* **EXTRACT**:
---+---

Supporting data for "Investigating Changes of COVID-19 Epidemiological Parameters from Different Perspectives"
My PhD thesis with title "Investigating Changes in COVID-19 Epidemiological Parameters from Different Perspectives" focus on using line list data (anonymized), patient hospitalization data (anonymized) and viral load data (anonymized) to improve the estimatin of different key epidemiological parameters during the COVID-19 pandemic in Hong Kong.
This dataset contains supporting data for reproducibility, it has 6 subfolders correspond to 6 chapters of the thesis (chapters 2, 4, 5, 6, 7, 8) where contain figures and data analyses, each sub folder contains data and R code for reproducing the figures and other analytical results, with README file accompanied with each sub folder.
In chapter 2, I provided an overview of the COVID-19 pandemic in Hong Kong and worldwide, and thus used datasets contain case incidence data and a R code to generate incidence figure. I also conducted a systematic review of the latent period estimation, and I provided the endnote library with spreadsheet of the endnote output that contain my paper screening process, which are included in subfolder dataset chapter 2.

---+---

* **DATA EXTRACT**:
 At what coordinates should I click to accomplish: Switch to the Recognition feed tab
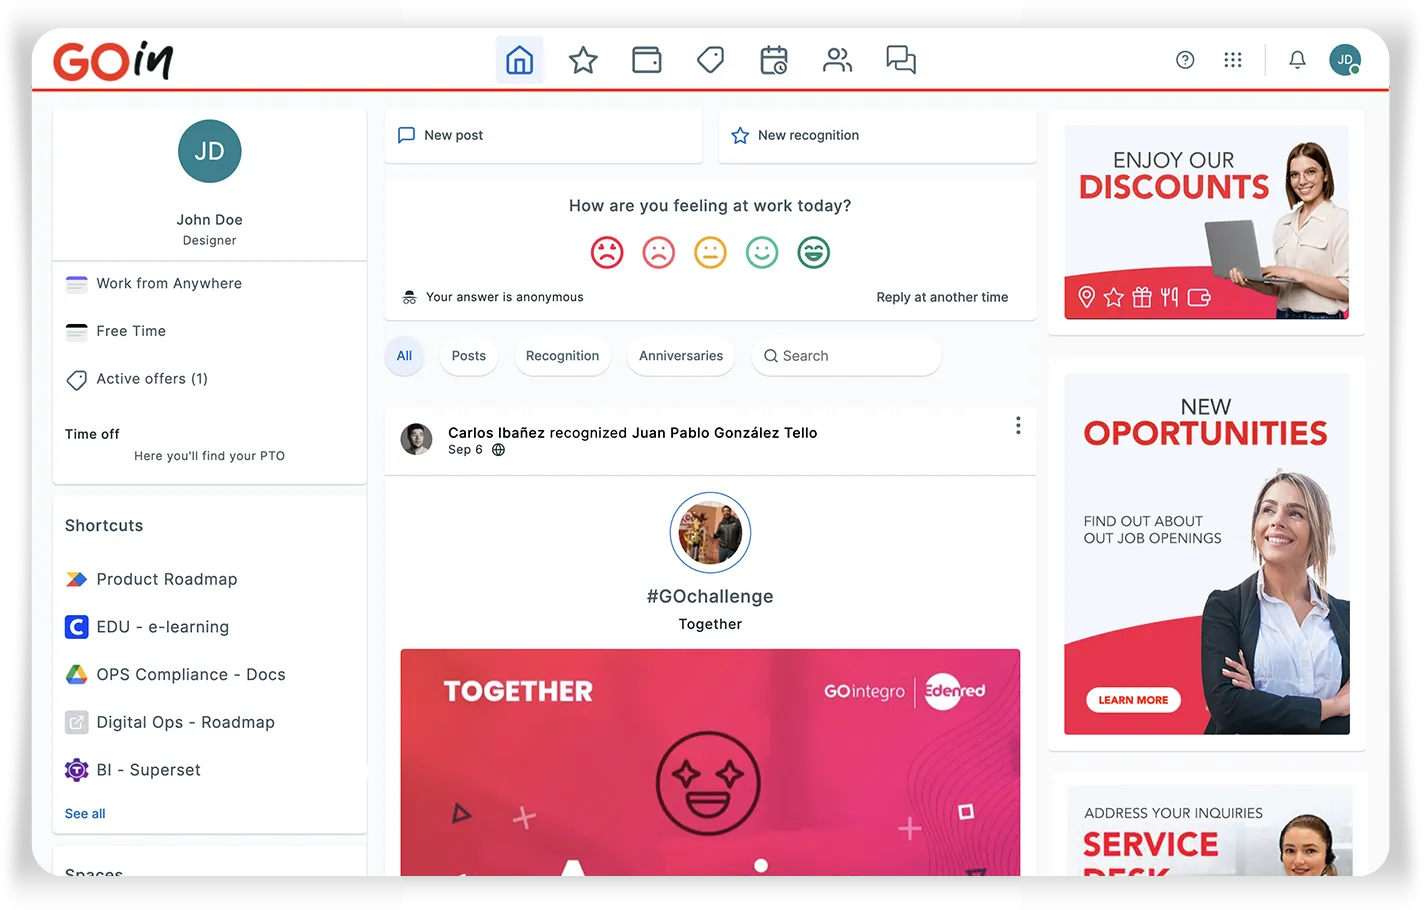[x=562, y=356]
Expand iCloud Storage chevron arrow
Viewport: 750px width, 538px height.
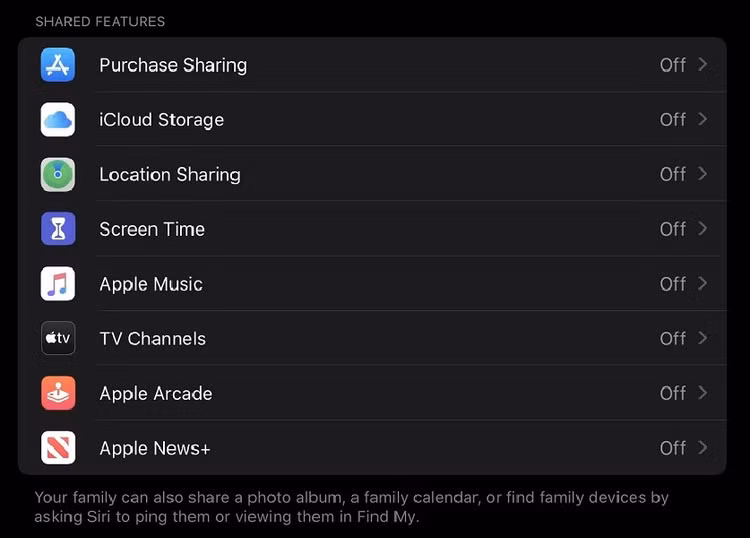coord(703,119)
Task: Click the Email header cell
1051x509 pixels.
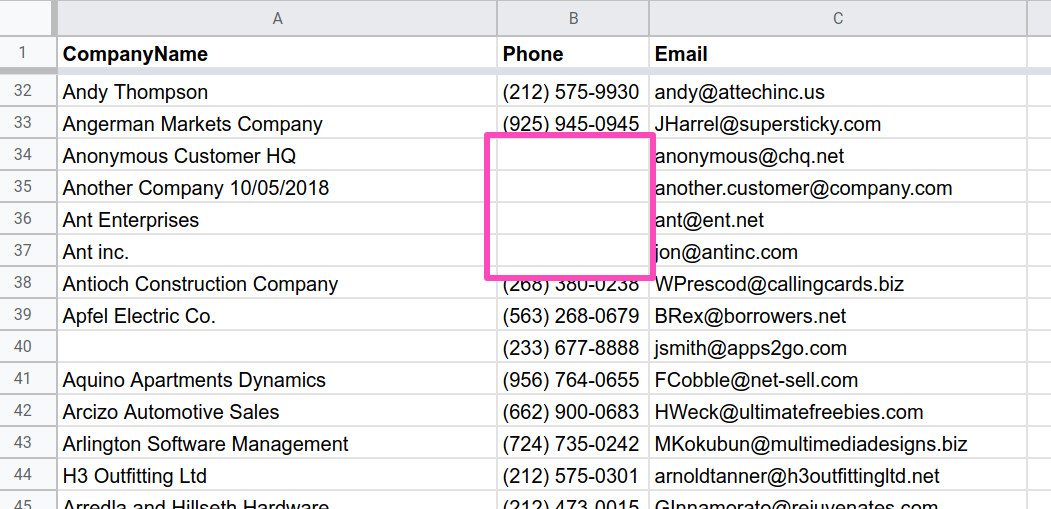Action: 838,54
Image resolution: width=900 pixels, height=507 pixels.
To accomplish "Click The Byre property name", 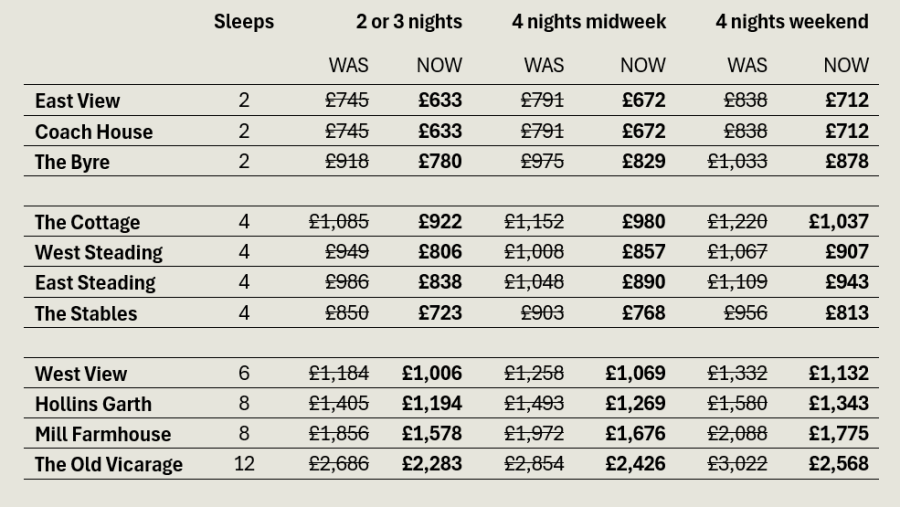I will pyautogui.click(x=72, y=162).
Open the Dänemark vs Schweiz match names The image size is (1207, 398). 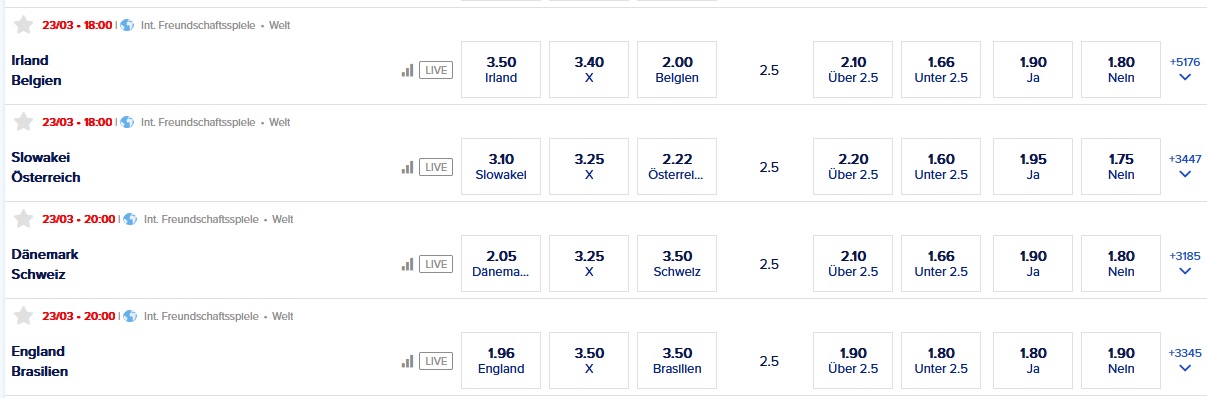tap(45, 264)
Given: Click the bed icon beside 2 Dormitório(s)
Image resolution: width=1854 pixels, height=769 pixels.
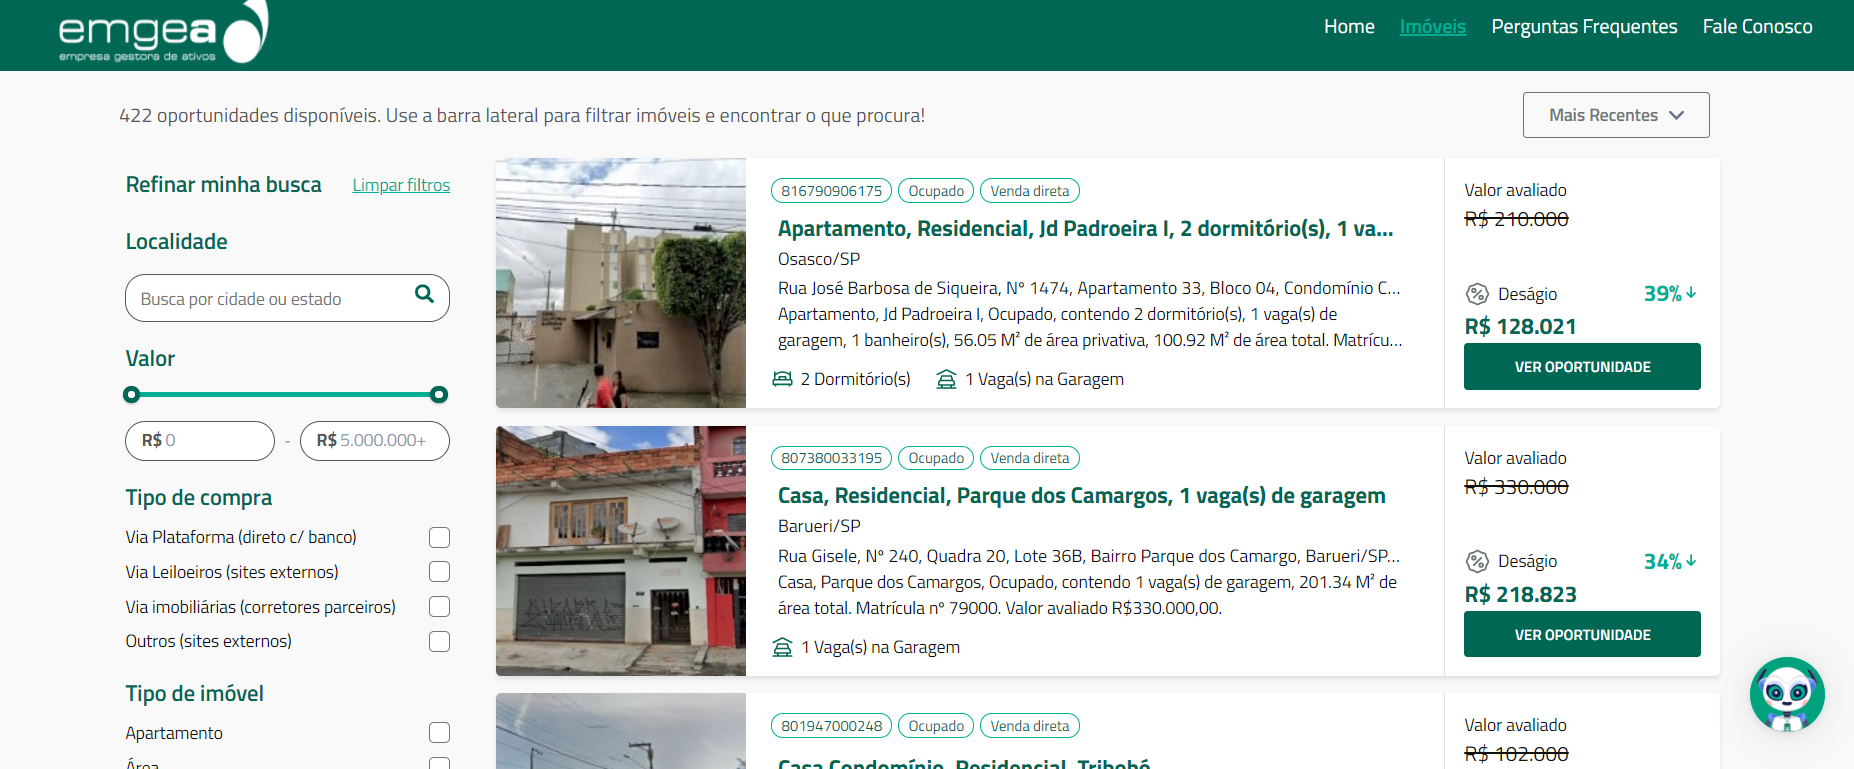Looking at the screenshot, I should point(783,379).
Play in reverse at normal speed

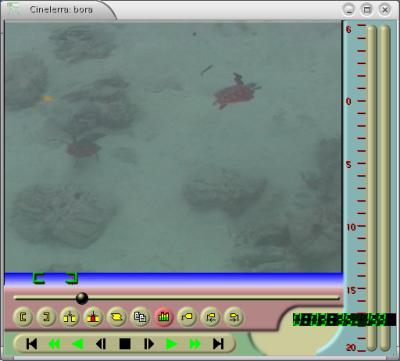78,344
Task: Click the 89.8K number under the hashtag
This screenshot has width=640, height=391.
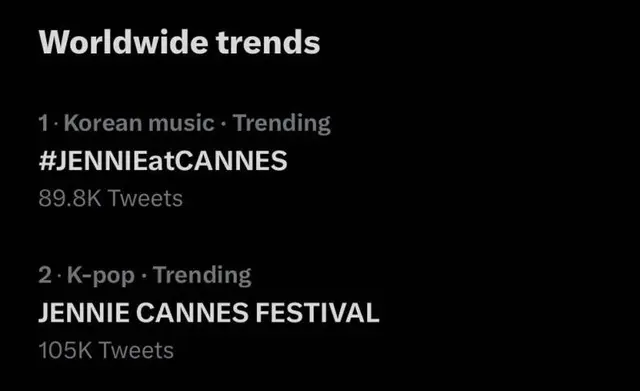Action: pyautogui.click(x=70, y=198)
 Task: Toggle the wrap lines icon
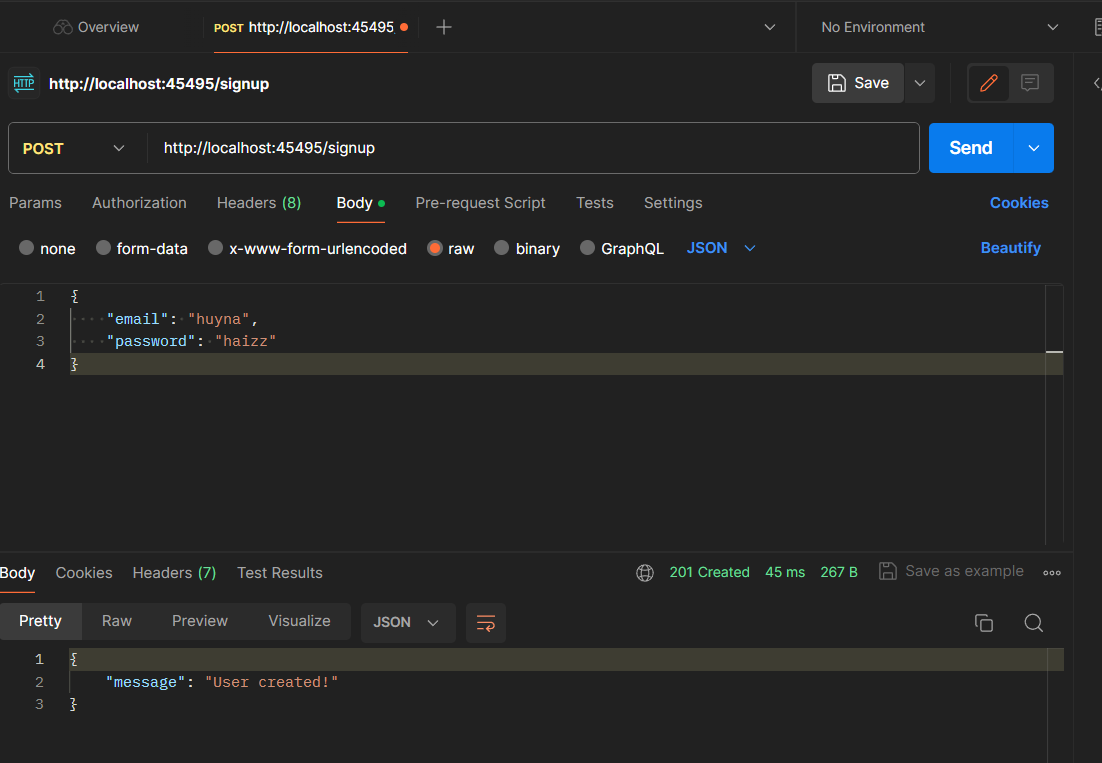486,623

---+---

* **SET OF TASKS**:
A: In the dataset description, write out everything from "This dataset contains" down to "each sub folder." again, putting "directories" in place of "subfolders".
B: According to the dataset description, how many subfolders does the dataset contain, and which thesis chapters do they correspond to?

* **SOLUTIONS FOR EACH TASK**:
A:
This dataset contains supporting data for reproducibility, it has 6 directories correspond to 6 chapters of the thesis (chapters 2, 4, 5, 6, 7, 8) where contain figures and data analyses, each sub folder contains data and R code for reproducing the figures and other analytical results, with README file accompanied with each sub folder.

B: Six subfolders, corresponding to chapters 2, 4, 5, 6, 7, and 8.